UJ and the HSRC host joint conference on Food Security and Safety for Sustainability in Africa

​​​​​​​​​​​​​​​The Faculty of Science at the University of Johannesburg (UJ) in collaboration with the Human Sciences Research Council (HSRC), Agricultural Research Council (ARC) and Department of Science and Technology (DST), hosted a three day International congress on Food Safety and Security on Monday, 16 May 2016 until Wednesday, 18 May 2016 at Resolution Circle in Milpark.

The Conference saw panels of South African and foreign experts discussing the central theme of this highly acclaimed conference: “Improving Food Safety and Security for Sustainability in Africa”.

“This conference is of great importance. We are confident that we have representation of the relevant stakeholders to engage on what it would take to improve on the food situation within the continent judging by the quality and caliber of our young scholars, delegates, and distinguished guests. It is expected that the results of our deliberations will be useful for the government, healthcare professionals, manufacturers and other stakeholders to move the continent from a state of food insecurity to a food-secure haven”, said Prof Debra Meyer, UJ’s Dean: Faculty of Science.

The speakers at the open event on Sunday 15 May included: Mr Wandile Sihlobo of the Agricultural Business Chamber South Africa, Dr Tobia Takavarasha a United Nations Food and Agriculture Representative for South Africa, Prof Crain Soudien of the Human Sciences Research Council (HSRC), South Africa, Dr Phillipe Kuhutama Mawoko of the African Observatory for STI within the African Union Commission and Mr Mooketsa Ramasodi of the Department of Agriculture, Forestry and Fisheries, South Africa.

The delegates to the conference discussed topics such as: The position of South Africa from food Security Perspective to Sustainable Development; Barriers to efforts aimed at combating malnutrition, Food Safety and Insecurity; The impact of arrested Economic Growth and Food Insecurity Nexus; Politics of food Dumping; Health and Supremacy in Africa; and the African Union’s strategy for creating a food-secure Africa and building a Sustainable Agricultural and Food system.

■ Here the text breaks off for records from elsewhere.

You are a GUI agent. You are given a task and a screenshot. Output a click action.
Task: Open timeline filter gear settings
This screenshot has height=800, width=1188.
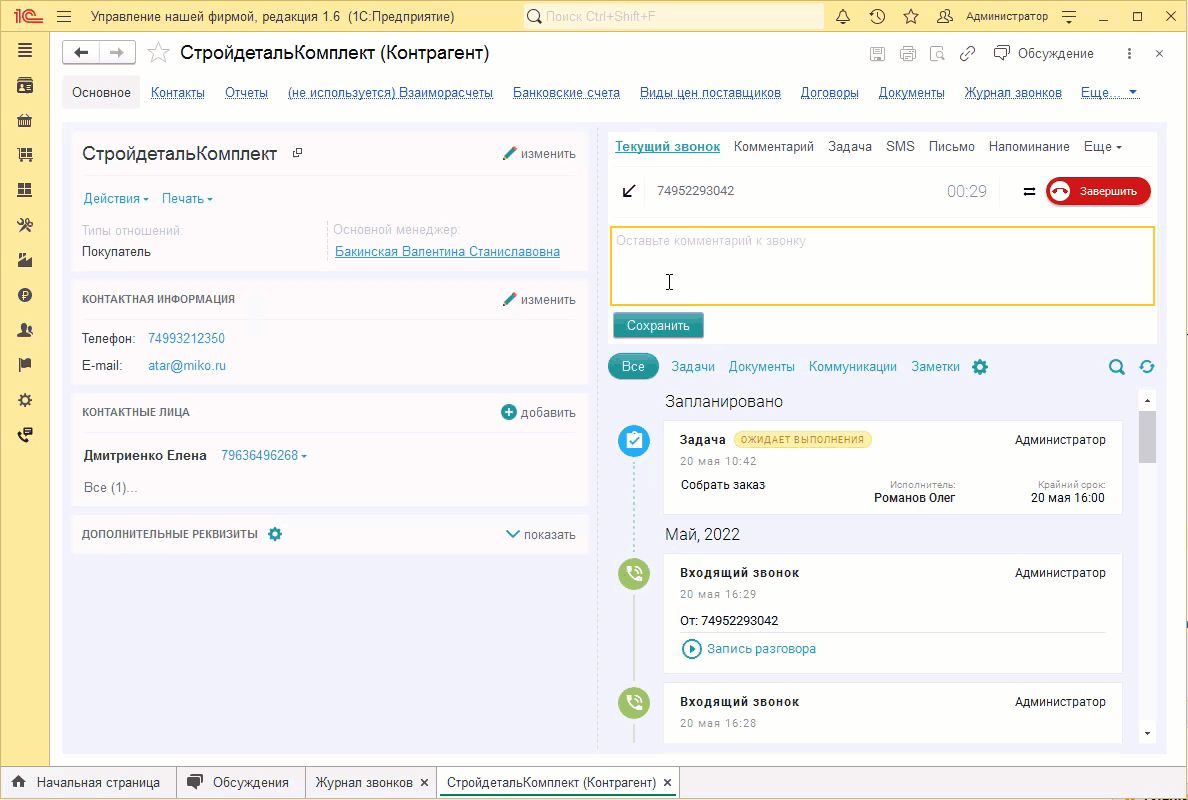tap(980, 367)
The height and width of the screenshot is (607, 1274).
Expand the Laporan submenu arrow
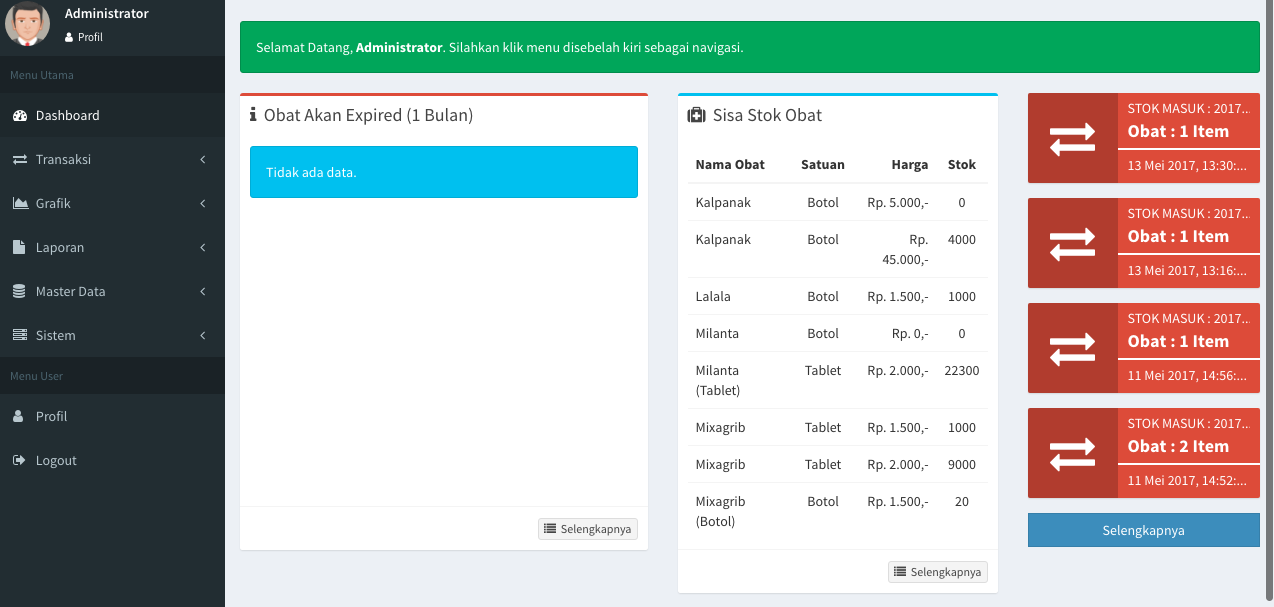202,248
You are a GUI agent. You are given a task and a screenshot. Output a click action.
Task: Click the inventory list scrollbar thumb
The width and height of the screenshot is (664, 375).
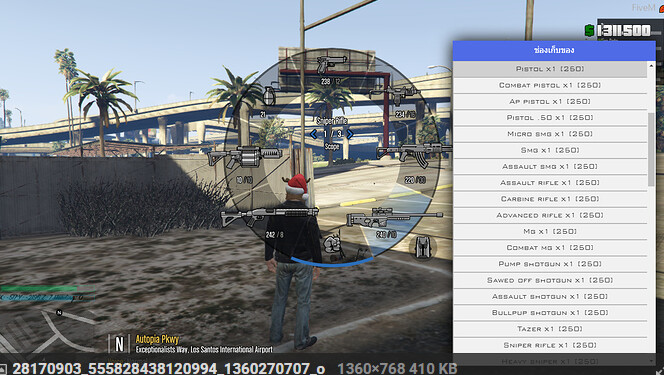(x=651, y=149)
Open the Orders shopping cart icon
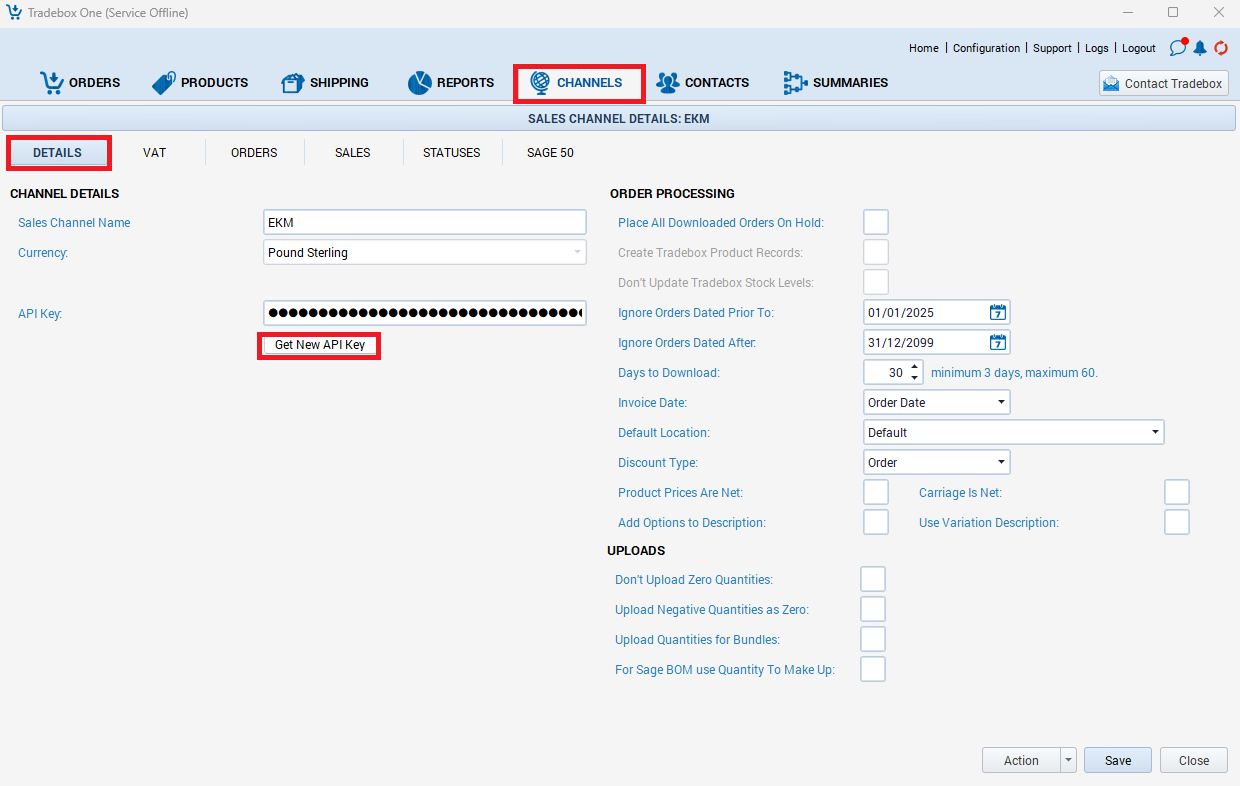 [51, 83]
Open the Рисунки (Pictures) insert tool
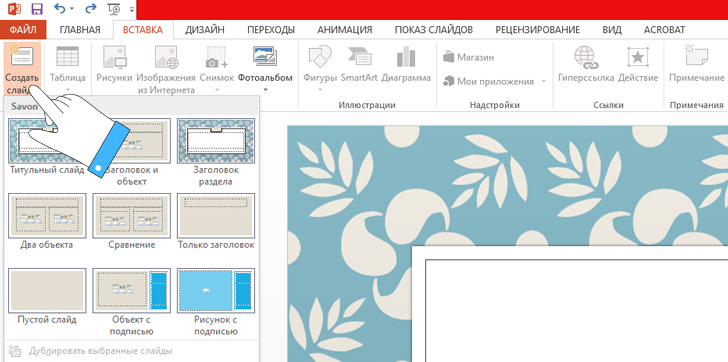 pos(114,58)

“We need to explore every culture, engineering, innovation, biotechnology, nanotechnology and science in general in food production and use these in service to society, not to profit a few but to address challenges that the entire continent is facing,” explained Prof Meyer.

Prof Meyer concluded saying Africa is a continent faced with many complex challenges including agriculture and food production and this congress provided the opportunity for proper dialogue, dissemination and exchange of ideas, as well as high-level debates around food safety and (in) security.

Also speaking at the conference, Dr Patrick Njobeh, 2016 International Food Safety and Security (FSaS) Conference Chairperson commented: “At this conference, challenges and barriers to enhancing food safety and security for sustainability in Africa were identified, while deliberations on how to address the inherent problems were made. More particular in taking these deliberations forward, a strategic meeting ensued,” said Dr Njobeh.

“At this meeting, key note speaker Dr Martin Lo, President & CEO of BioIntelliPro, proposed the development of a global proposal not only to provide training for young students/scientists in developing countries on the latest technologies for the detection and control of aflatoxins (mycotoxins) but to address food safety issues in the continent. Dr Lo is partnering with Dr. Charles Wilson, founder of the World Food Preservation Center® LLC (WFPC) and Prof Sarah De Saeger (another key note speaker) from Ghent University in Belgium which is at the forefront of technologies,” said Dr Njobeh.

The conference was mainly sponsored by the National Research Foundation (NRF) and the Medical Research Council (MRC) of South Africa. The University of Johannesburg (UJ) has been invited by Dr Charles Wilson to be a sister university of the World Food Preservation Center (WFPC).

Food security and safety concept

​​The transition in the concept of Food Security from the 1950s to date has been strategic and inclusive towards ensuring sustainable access and availability of safe and nutritious foods. The trend has shifted from “self-sufficiency in major staples” through “access to sufficient food (Food and Agricultural Organization’s World Food Conference of 1974)”, to the present day concept stating that “Food Security is achieved when all people, at all times, have physical, social and economic access to sufficient, safe and nutritious food to meet their dietary needs and food preferences for an active and healthy life” (FAO World Food Summit, 1996). Food security is pivoted on four major aspects which are availability, access, stability and utilization.